Classic car insurance, or collector car insurance, is a special type of policy that helps protect antique or classic cars.
Classic car insurance requirements can vary, so we’re covering how classic car insurance differs from personal auto insurance and how to determine if it’s right for you.
What Is Considered A Classic Car?
There’s no singular definition for what makes a car a classic. In fact, the list of “classic cars” is pretty extensive depending on who you ask.
The Classic Car Club of America (CCCA) defines a classic car as a vehicle manufactured from 1915 to 1948. However, many people use the term “classic car” to refer to vintage, antique, and collector cars manufactured well outside that time frame.
A more inclusive definition of classic car types refers to any of the following:
- Antique and vintage vehicles
- Classic military and military vehicles
- Classic tractors and trucks
- Custom, exotic, and luxury vehicles
- Kit cars and replicas
- Modified vehicles (hotrods, tuners, lowriders, and resto-mods)
- Motorcycles and scooters
- Muscles cars, sports cars, and race cars
- Restorations in progress
- Retired commercial vehicles (fire trucks, milk trucks, hearses)
- Newer collector vehicles
Classic cars are generally defined as cars that maintain their value or appreciate in value, and they are used primarily for pleasure rather than for everyday use.
What Are Classic Car Insurance Requirements?
Now that we’ve defined what makes a car classic, let’s talk about classic car insurance requirements. It’s important to note that a car’s age alone is not enough to qualify for specialized classic car insurance. There are 4 additional criteria most insurers look for.
1. Limited Use
Your classic car cannot be used for everyday commuting and errands. In some cases, you may also be required to prove you own a primary car for everyday use.
2. Travel To Car Shows
Travel to car shows and meetings is allowed under the limited-use provision of certain classic car insurance policies, but not all. Insurers may provide specialized coverage to car shows and meetings if that travel isn’t included in your policy.
You should check with your insurer to see if there are travel restrictions if you plan to take regular, multi-day, or high-mileage drives in your classic vehicle.
When not in use, classic car insurance policies usually require you to store your vehicle in a locked, enclosed, private structure like a residential garage or storage unit.
Carports, driveways, and other storage areas may be accepted depending on the insurer.
4. Driving Record
Serious offenses on your driving record in the past 3 years can disqualify you from a classic car insurance policy. Serious infractions include reckless driving, repeat speeding violations, or driving while intoxicated.
It’s important to note that not all “special” vehicles meet classic car insurance requirements. Some insurers don’t cover vintage off-road vehicles, for instance.
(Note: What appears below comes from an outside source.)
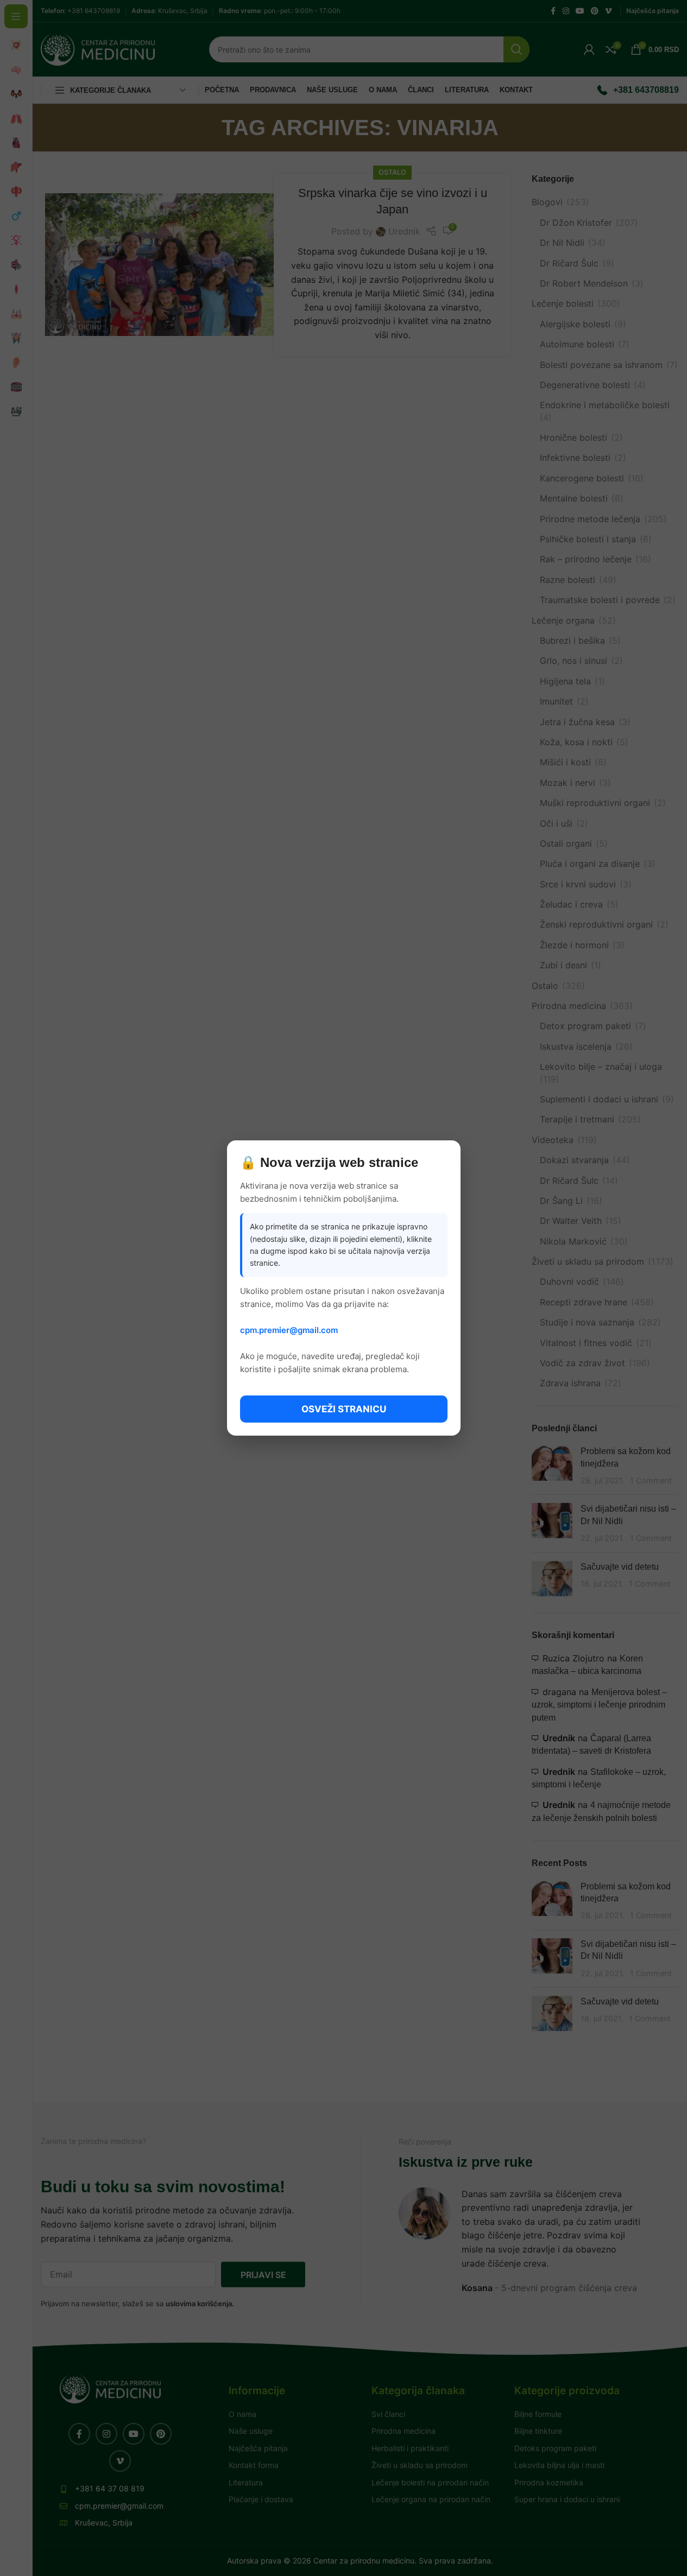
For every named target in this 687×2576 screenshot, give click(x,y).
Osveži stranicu (343, 1409)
Vehicles in poor condition or vehicles that have been previously damaged may also be denied coverage.
The following types of vehicles are usually not covered by classic car insurance:
- Daily use vehicles
- Off-road and recreational vehicles
- Commercial vehicles in current use
Different states also have different criteria for what constitutes a classic vehicle, including but not limited to age, weight, usage, or manufacturing.
Some insurers will consider a car classic if it’s only 10 years old but of special interest. Some may not. Remember you can also insure more than just classic cars. You can insure motorcycles, vintage tractors, military vehicles, and more depending on your insurer’s policies.
Classic Car Insurance vs. Regular Car Insurance
Classic, collectible, or antique cars aren’t like ordinary cars in that regular auto insurance is not sufficient to protect these vehicles against damage or loss.
Classic car insurance policies usually cover physical damage to your classic car (comprehensive and collision coverage), damages/injuries you cause to others (liability coverage), roadside assistance, and other optional coverages for things like spare part replacement.
Additional coverage that insurers account for in classic vehicles usually falls into 3 categories:
1. Value And Appreciation
Classic car insurance typically covers you up to an agreed-upon value between you and your insurer. Regular auto insurance typically doesn’t offer as much coverage.
Unlike everyday vehicles that depreciate in value over time, your classic car may retain its value or even gain value over time. Your insurer will help you determine the value of your classic car, and you’ll likely have to adjust your coverage if the value of your car appreciates.
2. Specialized Repair And Restoration
Restoring vintage or classic vehicles is typically more expensive than repairs at a traditional auto body repair shop. Your policy should offer you flexibility in covering these more expensive repairs, even if the cost is two to three times as much.
3. Special Towing And Spare Parts
Transporting a classic car tends to be more expensive, so the towing services offered to you by your insurer should reflect that. Finding spare parts for classic vehicles also tends to be more difficult and more expensive, so spare parts coverage should be aligned with those higher costs as well.